Last time you heard from Ambassador Animals, it was all about Hawkmoth the Harris hawk’s training and how he recently made his first appearance on the glove in one of our animal presentations. This week, we may see him make his first free flights!

The care of all animals at Zoo Atlanta is based on trust, respect, and positive reinforcement, meaning that if a new behavior is being learned, we always go at the pace and comfort level of the individual animal in question. All positive reinforcement training activities are voluntary for the animals, so if an animal chooses not to participate, that’s okay and we respect that choice.

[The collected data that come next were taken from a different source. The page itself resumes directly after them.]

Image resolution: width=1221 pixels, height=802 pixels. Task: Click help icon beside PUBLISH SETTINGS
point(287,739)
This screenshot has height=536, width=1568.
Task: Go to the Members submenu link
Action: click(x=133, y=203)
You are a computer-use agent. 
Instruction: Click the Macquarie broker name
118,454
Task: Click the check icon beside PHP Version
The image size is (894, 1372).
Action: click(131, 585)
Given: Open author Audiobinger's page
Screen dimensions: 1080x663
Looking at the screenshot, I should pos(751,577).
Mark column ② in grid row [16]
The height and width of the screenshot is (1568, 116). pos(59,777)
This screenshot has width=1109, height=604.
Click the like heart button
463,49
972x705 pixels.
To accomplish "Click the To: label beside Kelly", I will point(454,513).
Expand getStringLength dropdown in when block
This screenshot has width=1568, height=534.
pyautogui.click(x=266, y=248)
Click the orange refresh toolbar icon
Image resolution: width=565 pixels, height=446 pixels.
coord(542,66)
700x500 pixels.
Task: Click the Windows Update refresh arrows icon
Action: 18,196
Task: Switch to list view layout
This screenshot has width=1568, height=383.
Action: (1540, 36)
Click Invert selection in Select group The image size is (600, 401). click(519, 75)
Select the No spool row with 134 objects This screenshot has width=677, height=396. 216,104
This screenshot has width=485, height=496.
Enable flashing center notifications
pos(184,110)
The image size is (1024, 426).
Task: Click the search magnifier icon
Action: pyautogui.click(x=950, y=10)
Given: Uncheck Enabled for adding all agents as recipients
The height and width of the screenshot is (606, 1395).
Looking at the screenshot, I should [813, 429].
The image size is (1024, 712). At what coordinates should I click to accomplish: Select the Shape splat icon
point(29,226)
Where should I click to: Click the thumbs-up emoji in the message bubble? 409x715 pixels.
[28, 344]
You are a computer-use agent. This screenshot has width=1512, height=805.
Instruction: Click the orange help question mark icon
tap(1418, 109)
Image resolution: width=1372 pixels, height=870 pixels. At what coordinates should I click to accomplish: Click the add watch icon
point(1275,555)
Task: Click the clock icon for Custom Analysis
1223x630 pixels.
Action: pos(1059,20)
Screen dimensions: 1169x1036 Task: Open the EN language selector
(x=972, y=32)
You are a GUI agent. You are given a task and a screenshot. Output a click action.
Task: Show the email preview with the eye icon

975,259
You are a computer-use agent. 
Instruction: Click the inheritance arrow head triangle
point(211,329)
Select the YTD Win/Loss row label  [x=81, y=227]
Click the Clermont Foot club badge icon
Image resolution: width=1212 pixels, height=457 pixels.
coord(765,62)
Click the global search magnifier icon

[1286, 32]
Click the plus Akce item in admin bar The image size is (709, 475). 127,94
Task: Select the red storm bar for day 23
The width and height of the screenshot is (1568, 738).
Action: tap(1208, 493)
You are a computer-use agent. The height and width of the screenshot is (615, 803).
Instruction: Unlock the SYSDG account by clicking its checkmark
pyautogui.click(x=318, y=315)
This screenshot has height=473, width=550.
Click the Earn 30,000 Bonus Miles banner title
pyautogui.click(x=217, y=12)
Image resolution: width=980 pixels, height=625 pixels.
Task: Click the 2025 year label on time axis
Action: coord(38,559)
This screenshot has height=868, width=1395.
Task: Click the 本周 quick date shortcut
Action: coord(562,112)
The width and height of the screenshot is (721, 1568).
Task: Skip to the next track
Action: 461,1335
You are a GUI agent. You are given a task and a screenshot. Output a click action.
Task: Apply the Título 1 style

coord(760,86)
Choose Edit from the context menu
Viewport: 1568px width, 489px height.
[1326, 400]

Along those same lines, I have been hard at work with Rose, our red-tailed hawk. She came to us a few years ago with a permanent eye injury that deemed her not releasable into the wild. Working with Rose has been challenging in that her eye injury was likely the outward signs of head trauma, and so she doesn’t quite learn as quickly as some other birds and gets frightened a bit more easily. We have been taking it nice and slow to keep her super comfy. The first step was approaching Rose and giving her a tasty treat. Previously she had been trained to fly to care team members, but she didn’t always land softly when she got to us. I started teaching her that she didn’t need to approach us, and we would approach her. Initially, she would take some food and then jump away, but slowly began to take food and sit calmly.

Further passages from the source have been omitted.